Hay un tipo de reflexiones que, en tono recriminatorio, atribuye al otro bando determinados pecados sin advertir que tales pecados le pueden ser igualmente atribuidos al bando del acusador. He aquí tres ejemplos sacados de la prensa de estos días en los cuales se han sustituido palabras como Barcelona, catalanes, catalanistas o independentistas por sus contrarias: Madrid, españoles, españolistas o autonomistas. Tras la versión original se recoge la versión retocada, que incorpora en versales los cambios introducidos:

Joan B. Culla i Clarà. Artículo titulado "Más allá del ruido y la furia". El País, 5 de octubre:

"De repente, una porción considerable de la sociedad catalana, justamente esa que creíamos más juiciosa y moderada, parece haberse vuelto loca y se ha puesto a reivindicar la soberanía, el Estado propio, la independencia… Y sus dirigentes, aquellos aparentemente tan pragmáticos y dúctiles a las presiones del poder económico, ahora las desoyen para colocarse al frente de la reivindicación y desafiar la legalidad (…) Disculpen la simplificación, pero intuyo que es así como percibe el grueso de la opinión política y mediática con epicentro en Madrid lo sucedido en Cataluña durante las últimas semanas".

Versión retocada:

"De repente, una porción considerable de la sociedad ESPAÑOLA, justamente esa que creíamos más juiciosa y moderada, parece haberse vuelto loca y se hapuesto a reivindicar EL STATU QUO AUTONÓMICO, EL FEDERALISMO … Y sus dirigentes, aquellos aparentemente tan pragmáticos y dúctiles a las PROPUESTAS DE CATALUÑA, ahora las desoyen para colocarse al frente de la REACCIÓN (…) Disculpen la simplificación, pero intuyo que es así como percibe el grueso de la opinión política y mediática con epicentro en BARCELONA lo sucedido en España durante las últimas semanas".

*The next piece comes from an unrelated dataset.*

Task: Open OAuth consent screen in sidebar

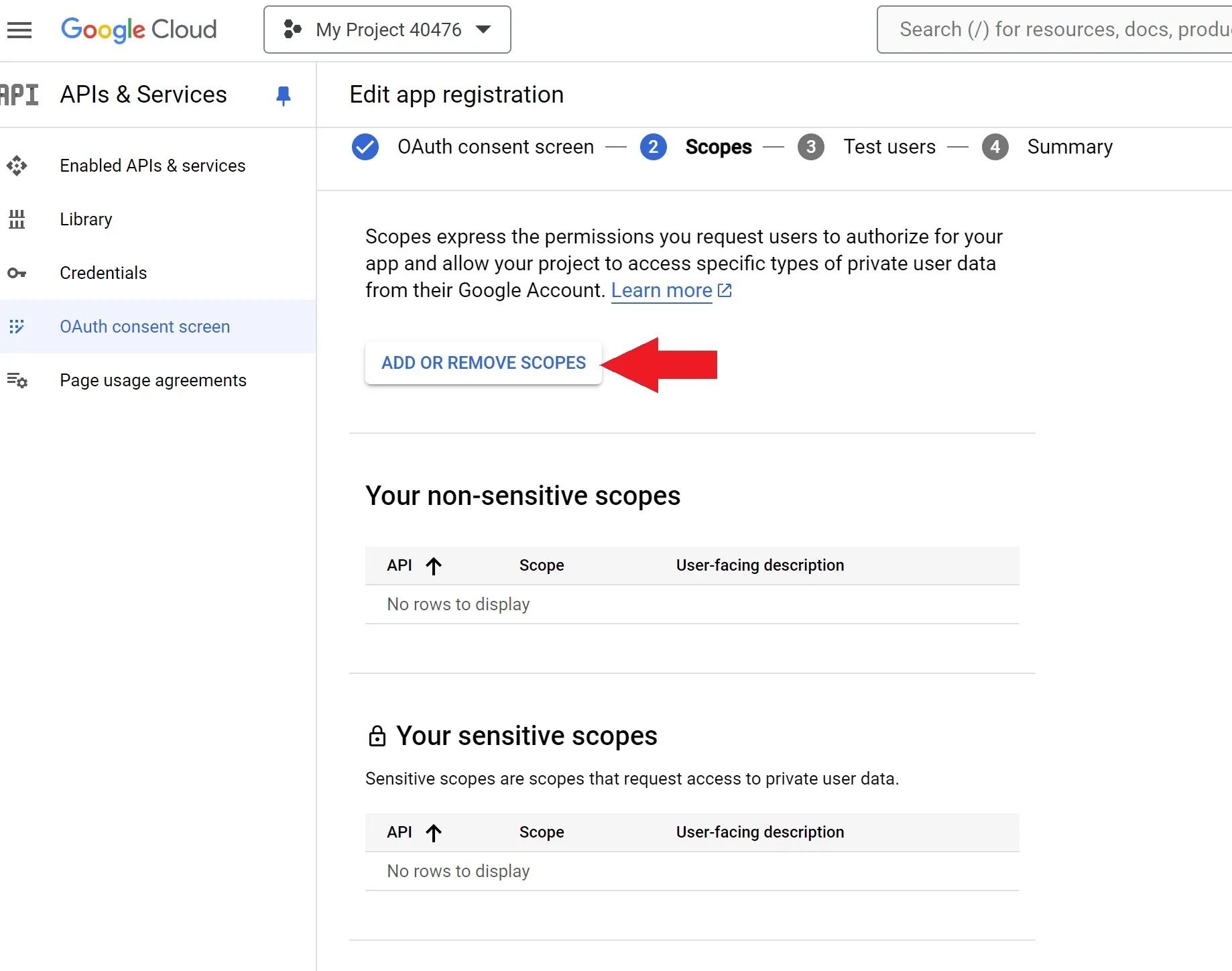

David González. Artículo titulado "Catalunya al revés". La Vanguardia, 9 de octubre:

"Es un tópico no menos cierto que el hispanocentrismo siempre ha cultivado la sospecha permanente sobre lo catalán y lo que conlleva (…) La élite española deberá cambiar algunas de sus percepciones seculares del problema. Como también las han cambiado muchos catalanes sobre ellos mismos".

Versión retocada:

"Es un tópico no menos cierto que el CATALANOCENTRISMO siempre ha cultivado la sospecha permanente sobre lo ESPAÑOL y lo que conlleva (…) La élite CATALANA deberá cambiar algunas de sus percepciones seculares del problema. Como también las han cambiado muchos ESPAÑOLES sobre ellos mismos".

Pilar Cernuda. Artículo titulado Wert y la españolización. Diario de Sevilla, 11 de octubre:

"Los nacionalistas [con el significado de catalanistas o independentistas] nunca necesitan muchos argumentos para defender sus posiciones, incluso las que son claramente sectarias y contraproducentes para sus ciudadanos. No quieren darse cuenta, porque no les conviene darse cuenta, de cómo se empobrecen las sociedades en las que imperan los criterios nacionalistas".

Versión retocada:

"Los ESPAÑOLISTAS nunca necesitan muchos argumentos para defender sus posiciones, incluso las que son claramente sectarias y contraproducentes para sus ciudadanos. No quieren darse cuenta, porque no les conviene darse cuenta, de cómo se empobrecen las sociedades en las que imperan los criterios ESPAÑOLISTAS".